They’re simple sentences. They’re complex thoughts.
I’m wired – I’ve wired myself – to do pretty much anything but let things be. I’ve worked at this over the years, but my first impulse is still to stir things up, make things happen, and push a little harder.
That is the opposite of letting be, letting go, and letting in, right?
I’ve learned over the years to step back from my first impulse. I’ve taught myself to breathe instead of force, and to allow instead of holding on tightly…sometimes. I’ve taught myself to pause and to step away from my innate immediate response. I’ve taught myself to let things be. To let things go. And to let things in.
Clients have asked me how I’ve trained myself to take this slower, more accepting stance. I always tell them it’s a work in progress.
I remind myself to look for beauty and ease, and that everything is okay – maybe deep down, maybe in the long view, maybe if I search for it hard – but it’s okay. It’s really okay. I let it be.

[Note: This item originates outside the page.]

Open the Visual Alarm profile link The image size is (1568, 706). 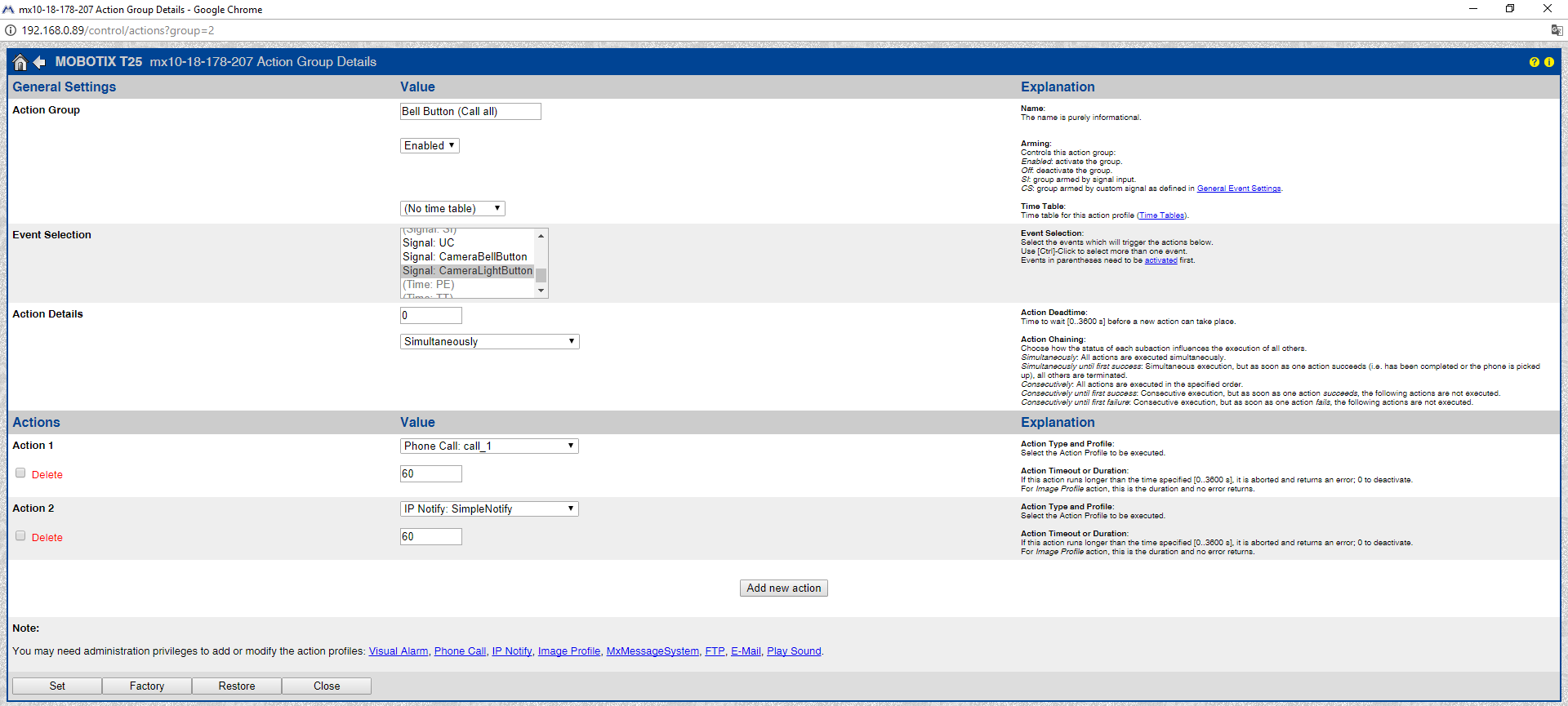398,650
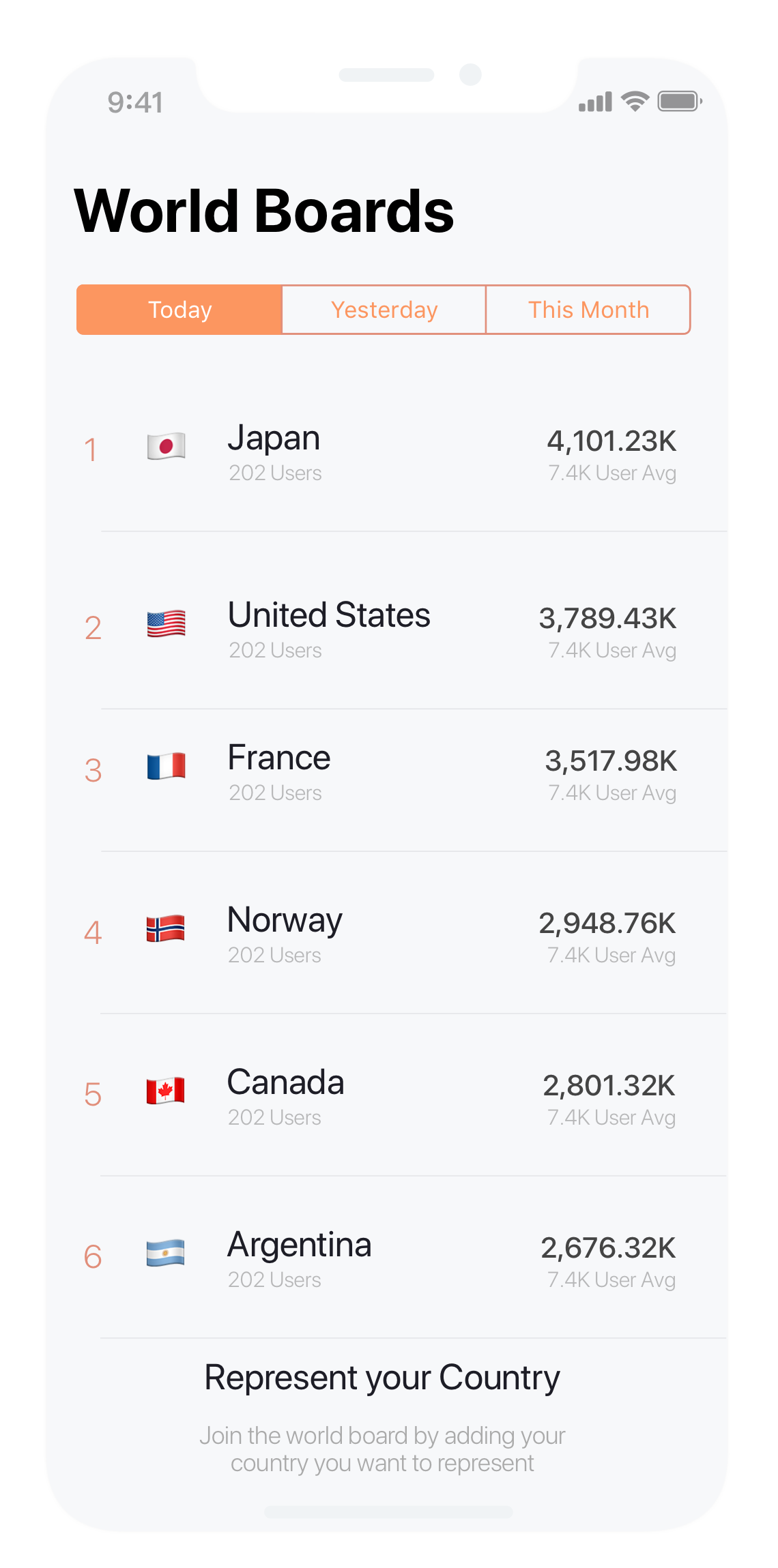The width and height of the screenshot is (778, 1568).
Task: Tap the Argentina flag icon
Action: click(166, 1253)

I physically clasp my hands tight, and then open then to release…whatever. I give it up to the universe, to the forces of love that I’ve chosen to believe in and know as true. I remind myself to trust, that I’m safe, that I’ve made it this far, and that I certainly couldn’t have done that all on my own. I let it go.
I breathe. I allow myself to relax. I focus on all the love and beauty and joy in my life. I think of all the people I love, and all the people who love me. I remember laughter and hugs, sunshine and, as always, the trees against the sky. I let it in.
I may have wired myself to push, push, push and go, go, go, but I’m rewiring myself to let be. To let go. To let in. Day by day and moment by moment.
Let be. Let go. Let in.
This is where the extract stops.